Volviendo a los romanos, la verdad es que hubo bastantes lapsi entre los creyentes. Es decir, bastantes cristianos que prefirieron ceder o, al menos, utilizar la vía tibia de comprar certificados con los que se reconocía haber adorado a los dioses.

Era una cuestión de ciudadanía. Entonces el riesgo era la muerte, ahora contamos con un emperador mucho más hipócrita, por lo que simplemente pierdes el empleo y el sueldo, y, sobre todo, el asunto se plantea en la médula: si eres católico no eres un buen ciudadano, no eres un buen demócrata. Si tu catolicismo, además, es más importante que tu sentido ciudadano, es decir, que tu obediencia al poder, entonces no eres un demócrata y debes ser arrinconado.

Zapatero se ha cargado la objeción de conciencia, que es algo así como decir que se ha cargado la libertad. Su vicepresidenta primera, Teresa Fernández de la Vega, lo ha dejado claro : la objeción de conciencia no existe, las leyes están para ser cumplidas, y mucho más los funcionarios (aquí quizás convenga recordar que un 40% de la economía española lo produce le sector público, una forma de decir que o te llevas bien con el Gobierno de turno o profesionalmente lo tienes claro).

A los ciudadanos romanos se les exigía incensar al dios-emperador; a los españoles se les exige más: se les exige aprobar y bendecir como matrimonio lo que no es más, y vuelvo a emplear el término popular, el de don Camilo José Cela, el tomar por el culo. Ni la ley del aborto se atrevió a tanto, porque los médicos pueden alegar objeción de conciencia. Y lo hacen, naturalmente: una cosa e hablar del aborto en teoría y otra tener que trocear a un niño y luego tirarlo a la papelera.

Y la advertencia del Vaticano es clara. Ha llegado el momento de la coherencia. Como recordaba el fallecido Juan Pablo II, el martirio actual se llama coherencia. En efecto, o se es católico o no se es: se acabaron las medias tintas.

Y lo mismo ocurre con los políticos. De Zapatero o de Fernández de la Vega ya sabemos lo que podemos esperar: ellos son Decio, Diocleciano o Nerón: no engañan a nadie: quieren la tiranía bajo un régimen llamada democracia. Por eso se cargan el derecho a la objeción de conciencia, porque de otra forma, la puesta en práctica de sus aberraciones, por ejemplo el matrimonio gay, podría quedar al descubierto. Pero hay que reconocerles una cierta sinceridad: odian a la Iglesia y odian la libertad, dos odios que son uno solo.

Consigna A:
Enumera todas las personas a las que el texto sobre la objeción de conciencia nombra.
Consigna B:
Prosigue el texto sobre la objeción de conciencia a partir de su última oración.

Material fuente:
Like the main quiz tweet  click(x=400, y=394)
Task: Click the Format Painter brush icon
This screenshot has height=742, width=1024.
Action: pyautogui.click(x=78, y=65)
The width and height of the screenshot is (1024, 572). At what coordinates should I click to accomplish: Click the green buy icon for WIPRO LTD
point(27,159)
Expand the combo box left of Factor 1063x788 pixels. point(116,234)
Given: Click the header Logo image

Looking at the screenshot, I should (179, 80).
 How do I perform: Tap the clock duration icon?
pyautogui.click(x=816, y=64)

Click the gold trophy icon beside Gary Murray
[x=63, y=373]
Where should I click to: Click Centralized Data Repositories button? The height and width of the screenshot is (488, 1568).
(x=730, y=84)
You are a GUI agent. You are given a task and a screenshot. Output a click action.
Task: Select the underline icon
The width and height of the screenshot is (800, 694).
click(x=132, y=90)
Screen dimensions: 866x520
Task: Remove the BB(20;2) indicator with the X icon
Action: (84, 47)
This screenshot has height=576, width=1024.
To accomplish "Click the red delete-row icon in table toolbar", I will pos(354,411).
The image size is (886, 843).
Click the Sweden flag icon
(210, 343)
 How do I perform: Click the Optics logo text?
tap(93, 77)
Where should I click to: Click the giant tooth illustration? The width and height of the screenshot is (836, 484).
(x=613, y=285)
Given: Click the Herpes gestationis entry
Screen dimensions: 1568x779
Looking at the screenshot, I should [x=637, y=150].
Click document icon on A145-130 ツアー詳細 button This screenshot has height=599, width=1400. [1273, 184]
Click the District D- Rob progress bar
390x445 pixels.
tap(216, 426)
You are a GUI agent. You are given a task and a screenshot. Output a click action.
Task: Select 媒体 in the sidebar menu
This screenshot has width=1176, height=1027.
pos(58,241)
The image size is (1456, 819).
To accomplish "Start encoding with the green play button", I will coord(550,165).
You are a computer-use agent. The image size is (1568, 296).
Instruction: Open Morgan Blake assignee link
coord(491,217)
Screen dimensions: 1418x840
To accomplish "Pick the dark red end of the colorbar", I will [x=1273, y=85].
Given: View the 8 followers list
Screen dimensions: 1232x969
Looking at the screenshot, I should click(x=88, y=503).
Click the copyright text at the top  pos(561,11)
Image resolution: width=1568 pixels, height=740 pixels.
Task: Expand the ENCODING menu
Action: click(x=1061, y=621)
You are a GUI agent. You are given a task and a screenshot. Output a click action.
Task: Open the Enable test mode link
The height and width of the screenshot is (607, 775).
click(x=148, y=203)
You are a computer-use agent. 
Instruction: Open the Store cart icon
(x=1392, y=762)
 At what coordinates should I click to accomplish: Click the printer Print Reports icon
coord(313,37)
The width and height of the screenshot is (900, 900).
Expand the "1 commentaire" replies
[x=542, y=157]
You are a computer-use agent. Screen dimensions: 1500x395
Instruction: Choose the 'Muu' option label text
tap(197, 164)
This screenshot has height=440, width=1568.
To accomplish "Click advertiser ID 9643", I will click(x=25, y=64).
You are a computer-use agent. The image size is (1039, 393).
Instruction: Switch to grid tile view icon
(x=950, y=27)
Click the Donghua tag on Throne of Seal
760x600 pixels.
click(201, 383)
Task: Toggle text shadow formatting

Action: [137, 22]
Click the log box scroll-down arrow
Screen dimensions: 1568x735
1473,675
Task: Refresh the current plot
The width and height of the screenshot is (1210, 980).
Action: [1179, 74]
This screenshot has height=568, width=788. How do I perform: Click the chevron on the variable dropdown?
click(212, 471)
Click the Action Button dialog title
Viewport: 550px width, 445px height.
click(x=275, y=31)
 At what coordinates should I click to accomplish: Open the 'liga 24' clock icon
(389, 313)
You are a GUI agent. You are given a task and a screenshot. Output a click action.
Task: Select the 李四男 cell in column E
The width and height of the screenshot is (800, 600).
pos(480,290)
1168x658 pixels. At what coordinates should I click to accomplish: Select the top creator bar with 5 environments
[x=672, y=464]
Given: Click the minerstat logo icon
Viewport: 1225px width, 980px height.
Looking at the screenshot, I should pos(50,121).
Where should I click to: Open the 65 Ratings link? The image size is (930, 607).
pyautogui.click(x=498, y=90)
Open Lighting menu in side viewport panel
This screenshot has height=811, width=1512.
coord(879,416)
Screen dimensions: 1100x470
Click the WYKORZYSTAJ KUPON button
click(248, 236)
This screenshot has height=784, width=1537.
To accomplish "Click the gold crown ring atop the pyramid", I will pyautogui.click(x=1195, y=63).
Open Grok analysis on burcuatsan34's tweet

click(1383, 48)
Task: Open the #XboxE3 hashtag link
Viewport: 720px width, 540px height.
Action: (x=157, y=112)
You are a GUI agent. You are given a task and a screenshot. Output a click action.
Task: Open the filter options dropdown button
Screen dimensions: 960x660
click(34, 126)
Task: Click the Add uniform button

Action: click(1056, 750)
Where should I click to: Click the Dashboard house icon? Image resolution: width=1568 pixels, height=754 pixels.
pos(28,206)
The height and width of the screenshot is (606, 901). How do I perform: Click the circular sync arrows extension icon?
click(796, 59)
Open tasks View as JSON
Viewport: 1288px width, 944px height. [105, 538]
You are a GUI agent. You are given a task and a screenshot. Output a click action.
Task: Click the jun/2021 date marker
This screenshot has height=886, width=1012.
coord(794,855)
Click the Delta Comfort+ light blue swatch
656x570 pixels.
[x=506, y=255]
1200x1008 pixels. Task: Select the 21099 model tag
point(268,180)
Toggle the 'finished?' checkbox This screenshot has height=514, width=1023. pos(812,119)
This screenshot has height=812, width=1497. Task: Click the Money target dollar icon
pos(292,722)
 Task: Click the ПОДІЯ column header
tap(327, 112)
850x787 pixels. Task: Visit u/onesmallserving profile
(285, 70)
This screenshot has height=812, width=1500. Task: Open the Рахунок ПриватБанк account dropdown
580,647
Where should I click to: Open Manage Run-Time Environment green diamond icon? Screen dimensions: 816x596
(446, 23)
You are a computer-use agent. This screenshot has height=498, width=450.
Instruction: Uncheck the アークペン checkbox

Respuesta A:
Zapatero, Teresa Fernández de la Vega, Camilo José Cela, Juan Pablo II, Decio, Diocleciano, Nerón

Respuesta B:
No, lo peor son los lapsi. Lo peor son los Bonos, Bonos convertibles, que acuden a la misa del comienzo del pontificado de Benedicto XVI mientras imparten doctrina teológica sobre los que Jesucristo, nada menos, harían ante esta situación.

Lo peor son los Gallardones, los aspirantes a líderes del muy católico Partido Popular, los que besan le anillo de Juan Pablo II con profunda reverencia, pero luego manifiestan no tener el menos problemas en matrimoniar a dos personas del mismo sexo. Los peores son los Mariano Rajoy, que braman contra el Pacto Antiterrorista: Mire usted, D. Mariano, una ley que convierte la sodomía en matrimonio es mucho más grave que un Gobierno de Vitoria en el que participen los majaderos de Batasuna.

Y lo mismo puede decirse del Rey. Dígame Majestad: ¿va a firmar usted la ley del matrimonio gay? ¿Usted que se ha confesado católico una y mil veces? ¿Va a rubricar la tropelía? ¿Dónde está el límite, Majestad? ¿O es que no hay límite?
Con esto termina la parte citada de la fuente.